Work task A
List every bacterium named in the passage on bacterial flagellar motors.
Work task B
According to the passage on bacterial flagellar motors, what did Morgan's team notice about the stator complexes in bacteria with higher torque motors?
Work task C
Copy out the passage on bacterial flagellar motors from "Biophysicists have shown" to "their way through.".

This is a revolutionary technique (no pun intended) as it allows scientists to see the molecular machinery as it actually exists in the cell. In fact, the motors used to make the image above were probably rotating at the time they were frozen.

The team imaged a range of motors inside different species and were surprised to find that, even though the motors were all based on the same basic motor ‘chassis’, there were striking differences.

“We could see that the motors all had a common core that looks like the Salmonella motor, but a lot of them had additional bits bolted on,” says Morgan. “We wanted to understand why this was, so we looked at motors in three bacteria that have very different swimming abilities: CampylobacterVibrio and Salmonella.”

Swimming through treacle

Biophysicists have shown that flagellar motors in different bacteria are able to produce different amounts of torque, and this affects how well they are to swim in thick, sticky liquids. For example, the gut bacterium Campylobacter (which can cause food poisoning), can bore through the viscous mucous lining the intestines, whereas other bacteria like Salmonella and Vibrio would be stopped in their tracks.

 

Salmonella bacteria are stopped in their tracks by viscous fluid, but Campylobacter are able to churn their way through.
Video courtesy of the researchers

So how are some bacteria able to generate this extra torque? The mechanism has so far remained unknown, in part because the motors themselves are so hard to visualise. But Morgan’s team noticed that in bacteria with higher torque motors – like Campylobacter – the stator complexes that power the machine were both more numerous and positioned in a wider circle around the central rotor ring. It’s this combination that allows some bacterial motors to produce so much force.

Spanners in the works

“If you have a long spanner you can generate more torque than you can by using a short spanner,” explains Morgan. “You have to move the spanner through a greater distance, so it’s a trade-off, but you produce more torque. So we thought, maybe by positioning more stators further away from the rotors in a wider ring, the bacteria are exerting greater force.”

When they crunched the numbers, the team showed that their calculations for torque, based on the number of stator complexes and the distance from the rotor, matched up consistently with real world values for motor torque in different species.

Dataset
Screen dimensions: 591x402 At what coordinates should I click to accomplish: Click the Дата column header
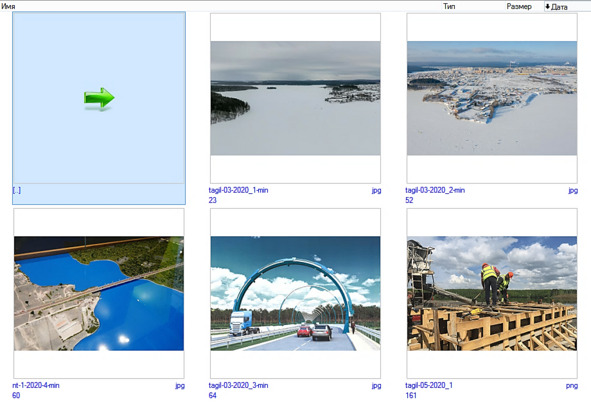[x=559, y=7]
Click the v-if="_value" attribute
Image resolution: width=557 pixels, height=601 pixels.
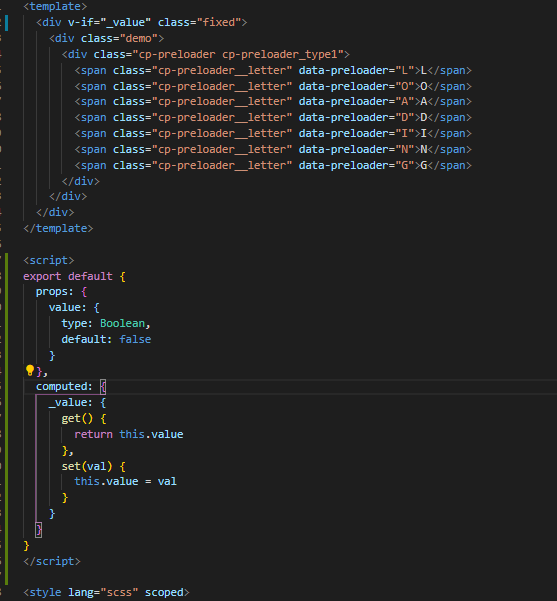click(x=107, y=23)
...
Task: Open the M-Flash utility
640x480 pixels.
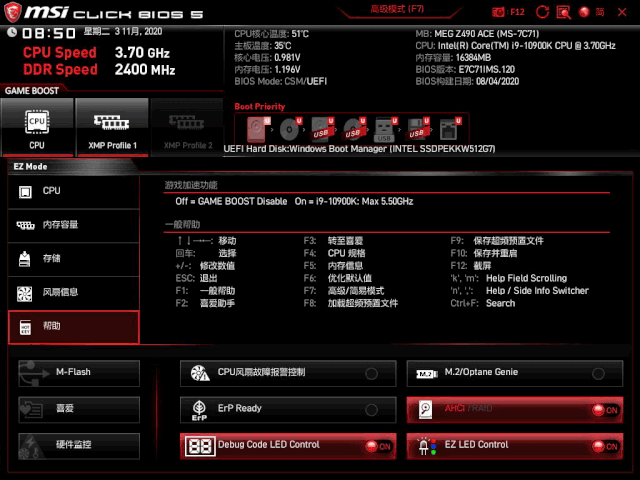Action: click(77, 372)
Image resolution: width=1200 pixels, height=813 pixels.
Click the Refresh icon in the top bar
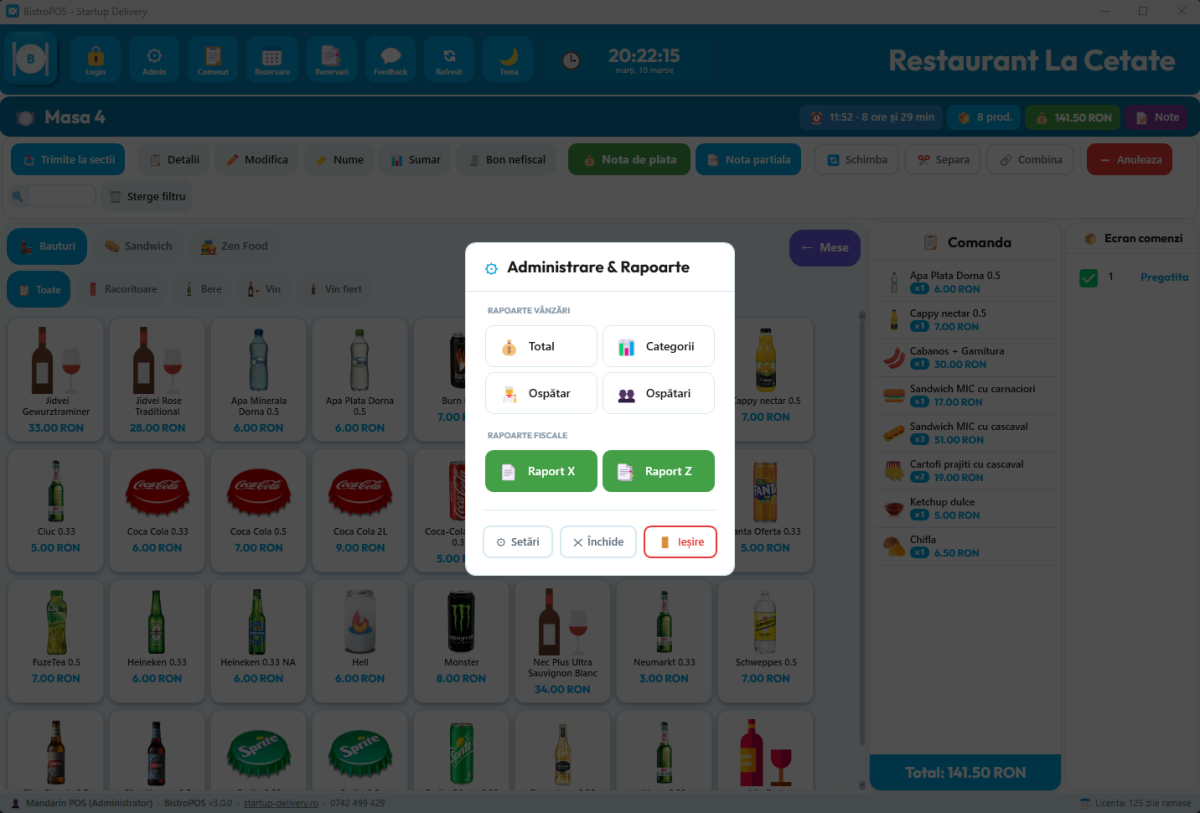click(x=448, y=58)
==
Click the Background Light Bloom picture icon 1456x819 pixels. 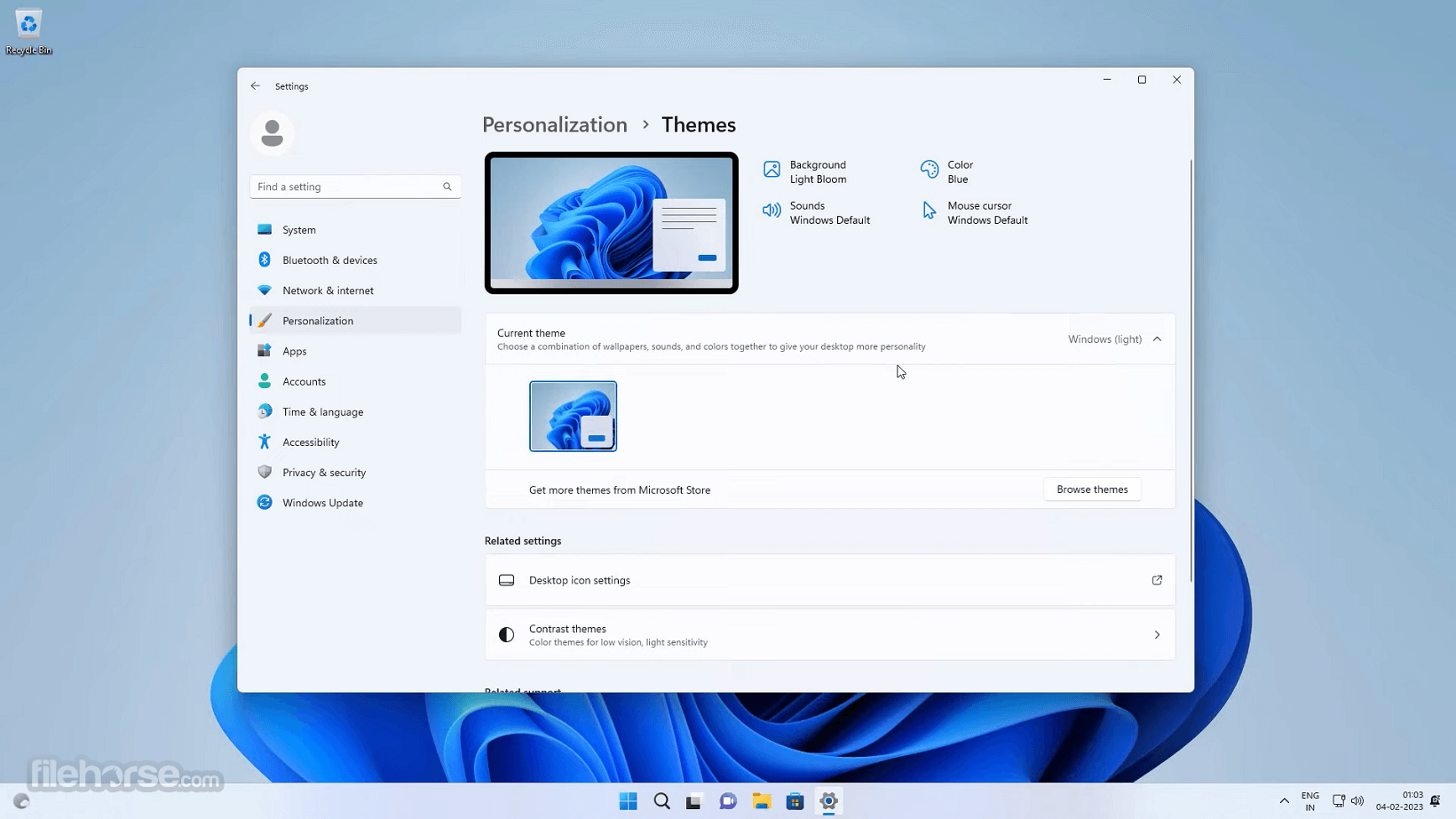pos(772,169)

Response A
Salmonella, Campylobacter, Vibrio

Response B
They were more numerous and positioned in a wider circle around the central rotor ring.

Response C
Biophysicists have shown that flagellar motors in different bacteria are able to produce different amounts of torque, and this affects how well they are to swim in thick, sticky liquids. For example, the gut bacterium Campylobacter (which can cause food poisoning), can bore through the viscous mucous lining the intestines, whereas other bacteria like Salmonella and Vibrio would be stopped in their tracks.

 

Salmonella bacteria are stopped in their tracks by viscous fluid, but Campylobacter are able to churn their way through.